CLEVELAND Remembering shooting victim, Case Western moves forward
One new program is bio-science entrepreneurship.
By JoANNE VIVIANO
VINDICATOR EDUCATION WRITER
CLEVELAND -- A glass-and-silver plaque sits on a reception desk at the entrance of the Peter B. Lewis Building at Case Western Reserve University.
Its etching reads: "Norman Eugene Wallace, April 22, 1973-May 9, 2003."
"We're going to have a plant here, all the time," said Beth Younger, a business administration graduate student who was in the same class as Wallace in the building's Weatherhead School of Management.
Behind the reception area, Younger pointed to a row of benches and round tables outside the cafe in this airy building with high ceilings.
This is where Wallace sat with friends when a gunman stormed though a side entrance, killing Wallace, of Youngstown.
Biswanath Halder, 62, of Cleveland, is being held without bond and charged with aggravated murder. Police allege he fired several hundred rounds during a seven-hour standoff. About 90 people were in the building, many trapped for hours.
'Kind of surreal'
Younger was not there. She and several friends were headed to a wedding. Some would have been in the building if not for the event.

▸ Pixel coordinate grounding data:
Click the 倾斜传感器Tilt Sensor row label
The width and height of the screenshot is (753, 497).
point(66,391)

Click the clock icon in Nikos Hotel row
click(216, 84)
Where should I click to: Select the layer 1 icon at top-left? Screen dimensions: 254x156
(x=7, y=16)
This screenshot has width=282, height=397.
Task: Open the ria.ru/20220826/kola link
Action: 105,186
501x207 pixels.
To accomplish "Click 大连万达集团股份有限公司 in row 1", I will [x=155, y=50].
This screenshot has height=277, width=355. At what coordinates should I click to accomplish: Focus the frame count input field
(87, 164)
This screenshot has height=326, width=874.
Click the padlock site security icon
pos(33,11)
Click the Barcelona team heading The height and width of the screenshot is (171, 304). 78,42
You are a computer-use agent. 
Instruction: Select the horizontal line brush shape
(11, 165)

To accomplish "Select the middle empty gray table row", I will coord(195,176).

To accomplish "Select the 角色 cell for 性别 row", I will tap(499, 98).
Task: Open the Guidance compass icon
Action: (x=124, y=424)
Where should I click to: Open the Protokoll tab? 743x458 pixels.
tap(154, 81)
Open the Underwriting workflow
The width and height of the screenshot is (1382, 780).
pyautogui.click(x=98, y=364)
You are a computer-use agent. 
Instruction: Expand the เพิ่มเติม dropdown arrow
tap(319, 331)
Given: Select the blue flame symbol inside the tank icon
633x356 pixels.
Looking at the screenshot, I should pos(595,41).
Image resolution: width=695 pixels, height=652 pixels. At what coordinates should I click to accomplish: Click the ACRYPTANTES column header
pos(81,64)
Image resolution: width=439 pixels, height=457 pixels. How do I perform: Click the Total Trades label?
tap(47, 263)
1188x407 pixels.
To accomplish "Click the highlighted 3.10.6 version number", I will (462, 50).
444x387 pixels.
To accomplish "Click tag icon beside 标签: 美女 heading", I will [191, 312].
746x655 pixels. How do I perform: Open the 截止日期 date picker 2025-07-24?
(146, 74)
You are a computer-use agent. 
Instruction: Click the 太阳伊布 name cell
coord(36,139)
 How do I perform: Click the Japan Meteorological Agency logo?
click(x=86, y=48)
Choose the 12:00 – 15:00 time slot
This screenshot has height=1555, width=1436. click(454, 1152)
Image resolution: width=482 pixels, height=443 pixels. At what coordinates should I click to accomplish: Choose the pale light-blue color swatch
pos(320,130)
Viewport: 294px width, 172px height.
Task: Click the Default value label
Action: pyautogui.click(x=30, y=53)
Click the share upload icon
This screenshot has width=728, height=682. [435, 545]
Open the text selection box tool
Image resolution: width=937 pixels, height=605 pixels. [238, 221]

▸ Problem:
Write out the passage of the Case Western article starting at "Biswanath Halder, 62, of" and ending at "for the event.".

▸ Answer to this task:
Biswanath Halder, 62, of Cleveland, is being held without bond and charged with aggravated murder. Police allege he fired several hundred rounds during a seven-hour standoff. About 90 people were in the building, many trapped for hours.
'Kind of surreal'
Younger was not there. She and several friends were headed to a wedding. Some would have been in the building if not for the event.